Блаженную повесят. Кромвель молчит о троне из костей, только сообщает Генриху, что она больше не пророчествует, и надеется, что на Тайберне, с петлей на шее, она не выставит его лжецом.
Когда советники встают на колени и умоляют вычеркнуть из списка имя Томаса Мора, король уступает. Возможно, Генрих только этого и ждал: чтобы его уговорили. Анны с ними нет; не исключено, что в ее присутствии все повернулось бы иначе.
Они выходят, отряхивая колени. Ему кажется, он слышит смех кардинала из какой-то невидимой части комнаты. Достоинство Одли не пострадало, а вот Норфолк взвинчен, потому что не сумел подняться сам – подвели суставы, – и пришлось им с Одли вдвоем поднимать герцога с колен.
– Я думал, буду стоять там еще час, – говорит тот. – Умоляя и упрашивая.
– Штука в том, – обращается Кромвель к Одли, – что Мор по-прежнему получает из казны пенсион.
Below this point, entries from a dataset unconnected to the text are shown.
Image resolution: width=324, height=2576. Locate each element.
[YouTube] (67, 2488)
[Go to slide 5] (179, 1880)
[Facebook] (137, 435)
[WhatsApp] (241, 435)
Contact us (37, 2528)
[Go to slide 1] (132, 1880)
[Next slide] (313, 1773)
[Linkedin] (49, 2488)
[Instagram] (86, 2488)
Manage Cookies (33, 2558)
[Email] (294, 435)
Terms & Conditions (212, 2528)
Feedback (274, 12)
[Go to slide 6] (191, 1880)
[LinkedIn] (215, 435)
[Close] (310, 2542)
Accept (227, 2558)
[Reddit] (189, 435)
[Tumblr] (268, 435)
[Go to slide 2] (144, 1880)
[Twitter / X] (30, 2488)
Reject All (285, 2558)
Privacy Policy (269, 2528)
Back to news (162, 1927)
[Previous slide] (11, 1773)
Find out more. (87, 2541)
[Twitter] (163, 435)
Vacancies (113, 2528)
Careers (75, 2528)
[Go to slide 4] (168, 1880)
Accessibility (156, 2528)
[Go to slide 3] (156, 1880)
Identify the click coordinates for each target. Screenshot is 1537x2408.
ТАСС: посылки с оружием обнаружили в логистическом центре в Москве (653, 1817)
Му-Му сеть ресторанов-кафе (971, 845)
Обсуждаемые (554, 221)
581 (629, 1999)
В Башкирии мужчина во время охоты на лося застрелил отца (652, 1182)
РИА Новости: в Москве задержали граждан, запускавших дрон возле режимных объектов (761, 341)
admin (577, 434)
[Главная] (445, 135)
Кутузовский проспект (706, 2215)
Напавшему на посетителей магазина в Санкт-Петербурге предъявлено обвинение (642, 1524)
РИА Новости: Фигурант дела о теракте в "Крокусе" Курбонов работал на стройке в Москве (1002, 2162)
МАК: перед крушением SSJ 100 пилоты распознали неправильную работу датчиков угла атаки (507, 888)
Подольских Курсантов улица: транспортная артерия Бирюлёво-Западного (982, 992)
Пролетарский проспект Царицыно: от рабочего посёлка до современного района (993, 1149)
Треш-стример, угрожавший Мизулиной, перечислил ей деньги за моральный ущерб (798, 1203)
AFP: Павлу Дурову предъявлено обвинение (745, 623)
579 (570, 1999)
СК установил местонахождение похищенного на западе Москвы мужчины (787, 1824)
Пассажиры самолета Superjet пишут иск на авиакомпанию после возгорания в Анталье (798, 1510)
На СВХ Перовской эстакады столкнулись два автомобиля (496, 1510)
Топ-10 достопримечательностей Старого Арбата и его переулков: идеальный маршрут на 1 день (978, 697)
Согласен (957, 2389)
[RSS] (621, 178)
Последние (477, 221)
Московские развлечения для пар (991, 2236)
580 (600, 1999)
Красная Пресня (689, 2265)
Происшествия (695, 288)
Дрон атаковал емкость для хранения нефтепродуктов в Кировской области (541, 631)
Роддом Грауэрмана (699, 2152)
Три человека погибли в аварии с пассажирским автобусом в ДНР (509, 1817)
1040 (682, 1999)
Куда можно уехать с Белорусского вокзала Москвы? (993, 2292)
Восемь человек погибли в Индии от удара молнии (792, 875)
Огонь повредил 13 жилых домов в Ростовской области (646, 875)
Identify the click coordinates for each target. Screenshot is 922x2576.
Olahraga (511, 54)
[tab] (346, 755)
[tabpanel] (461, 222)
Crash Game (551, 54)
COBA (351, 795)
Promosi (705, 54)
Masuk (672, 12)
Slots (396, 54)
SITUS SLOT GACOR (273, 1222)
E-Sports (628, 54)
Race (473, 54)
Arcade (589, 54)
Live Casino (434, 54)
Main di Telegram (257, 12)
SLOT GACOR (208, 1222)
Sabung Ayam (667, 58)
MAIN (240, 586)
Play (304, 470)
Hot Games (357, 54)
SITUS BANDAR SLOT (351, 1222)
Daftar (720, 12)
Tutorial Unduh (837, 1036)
Думаю, пора это прекратить.
– Он получил передышку. Дай Бог, чтобы одумался. Он привел в порядок свои дела?
– Переписал все, что мог, на детей. Я слышал от Ропера.
– Стряпчие! – ворчит герцог. – Если я впаду в опалу, кто позаботится о моих делах?
Норфолк вспотел; Кромвель умеряет шаг, Одли тоже; пока они топчутся, Кранмер нагоняет их, как запоздалая мысль. Он оборачивается и берет архиепископа под руку. Тот присутствует на всех заседаниях парламента: на скамье епископов, где в последнее время подозрительно много свободных мест.